I was hoping to catch at least one – as a child I was told if you see a shooting star and made a wish – that wish would have come true. I was primed and ready.
I was up till 1:30am – and could see sundry distant suns, including the Belt of Orion – but no shooting stars.
Perhaps the cosmos spectacle was better visible from another location than bright Dubai.
But why was I disappointed? I already knew the build-up to the event was all hype. The expectations that the sky will be as bright as day – were far from the truth.
“This year we have a new one — reports are circulating that this year’s Perseids will be the “brightest shower in recorded human history,” lighting up the night sky and even having some meteors visible during the day. We wish this were true… but no such thing is going to happen.” says Bill Cooke, who leads NASA’s Meteoroid Environment Office at the agency’s Marshall Space Flight Center.
In this 30 second exposure, a meteor streaks across the sky during the annual Perseid meteor shower Thursday, Aug. 13, 2015, in Spruce Knob, West Virginia. Photo Credit: (Nasa/Bill Ingalls)
He explains that Perseids never reach storm levels (thousands of meteors per hour). “At best, they outburst from a normal rate between 80-100 meteors per hour to a few hundred per hour. The best Perseid performance of which we are aware occurred back in 1993, when the peak Perseid rate topped 300 meteors per hour. Last year also saw an outburst of just over 200 meteors per hour.
“This year, we are expecting enhanced rates of about 150 per hour or so, but the increased number will be cancelled out by the bright Moon, the light of which will wash out the fainter Perseids. A meteor every couple of minutes is good, and certainly worth going outside to look, but it is hardly the “brightest shower in human history,” Cooke said.
So, when was the greatest show of all time?
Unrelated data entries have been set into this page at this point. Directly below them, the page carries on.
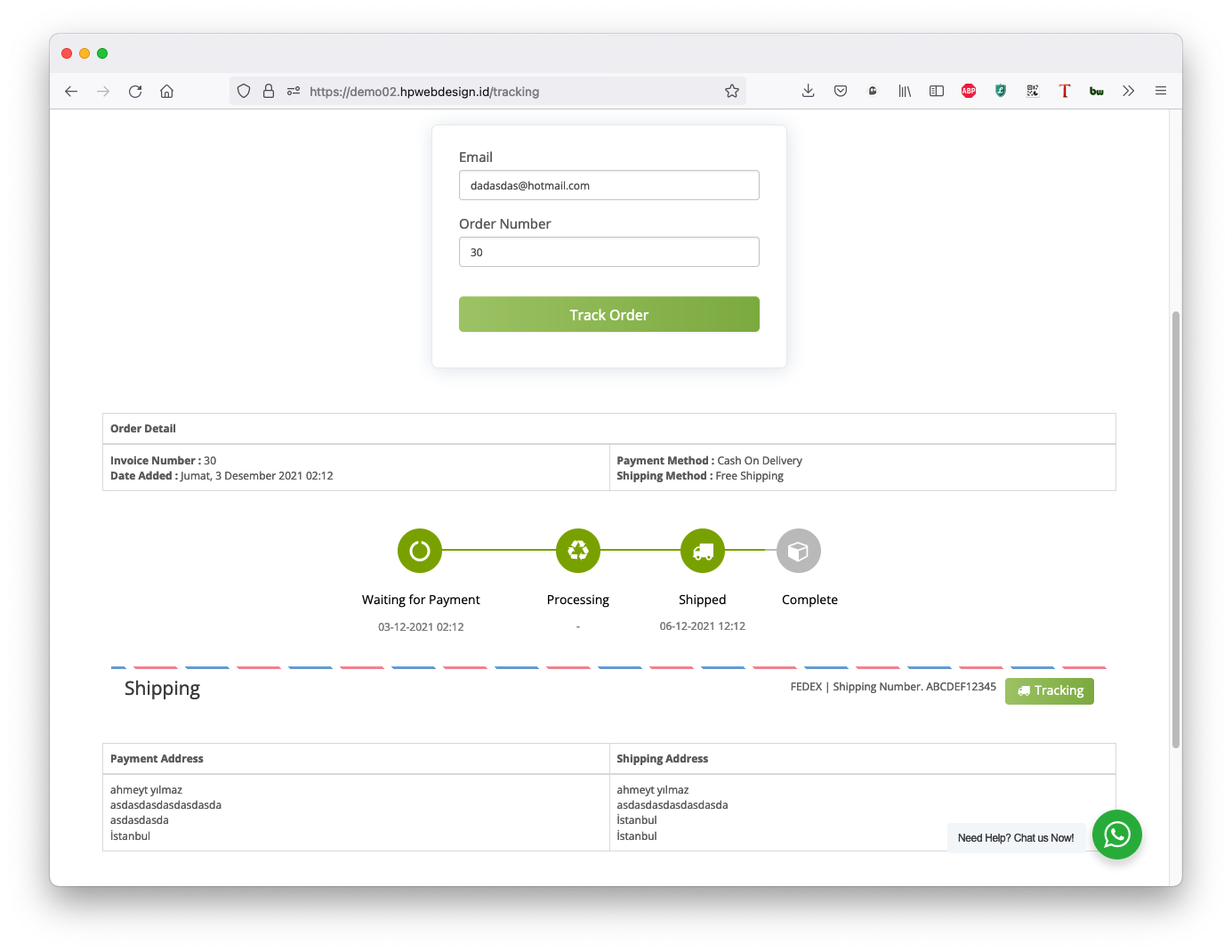
Task: Click the Waiting for Payment status icon
Action: (420, 551)
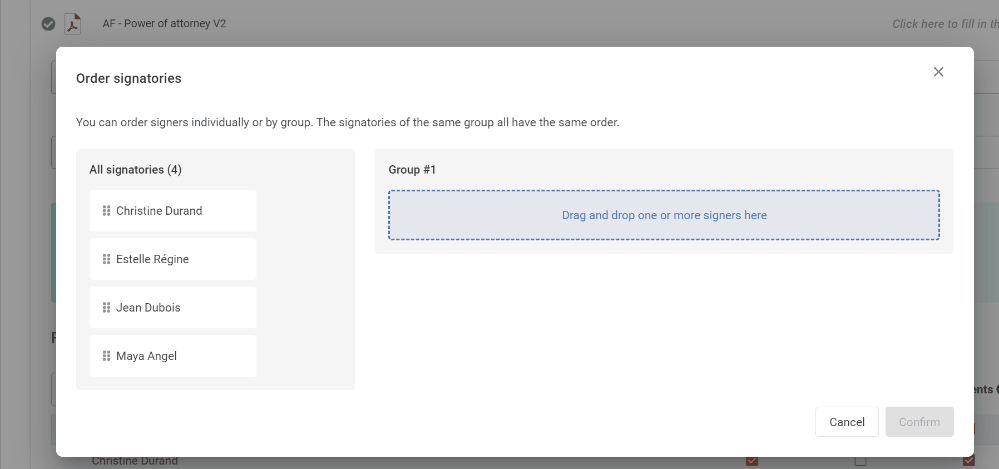Screen dimensions: 999x469
Task: Click the Group #1 heading
Action: [412, 170]
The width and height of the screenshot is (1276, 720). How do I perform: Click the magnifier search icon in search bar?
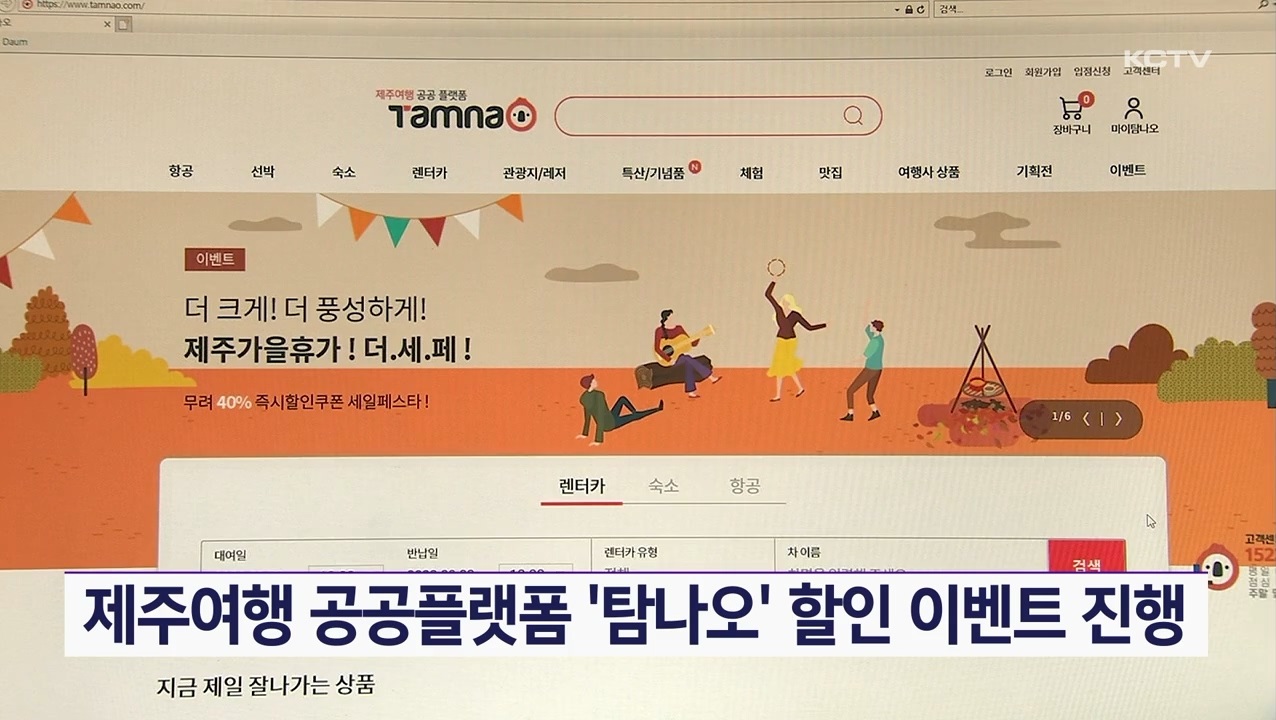852,116
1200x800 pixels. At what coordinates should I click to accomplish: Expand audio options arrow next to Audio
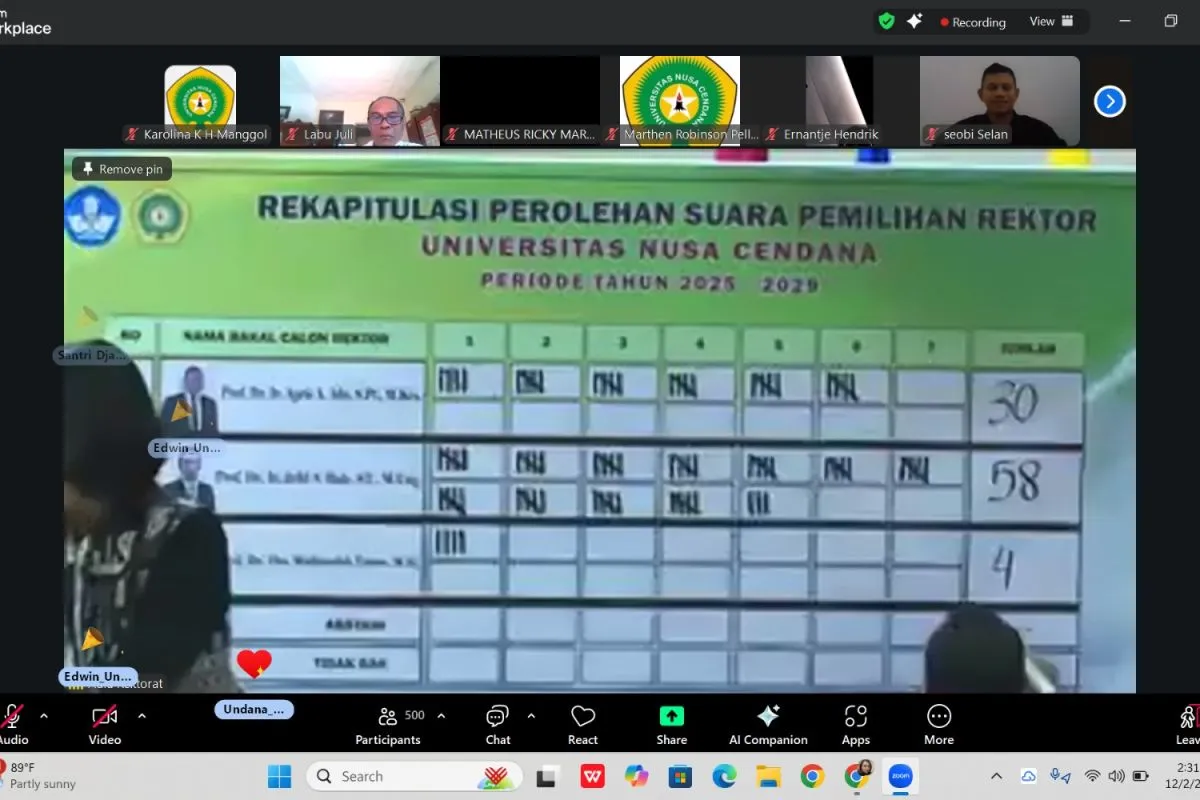[44, 716]
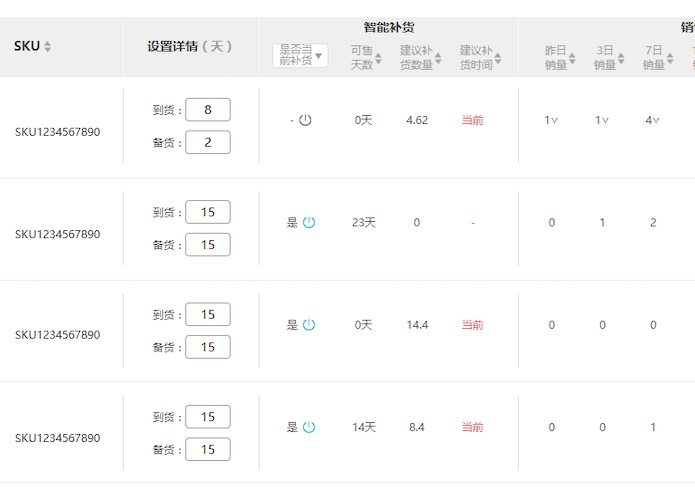Sort table by SKU column arrows
Viewport: 695px width, 500px height.
47,46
“I think many meteor researchers would give that award to the 1833 Leonids, which had rates of tens of thousands, perhaps even 100,000, meteors per hour. During a good Perseid shower under ideal conditions, you can see about one meteor per minute. Now imagine yourself being back in 1833, on the night of Nov. 12. Looking outside, you would see something like 20 to 30 meteors PER SECOND.”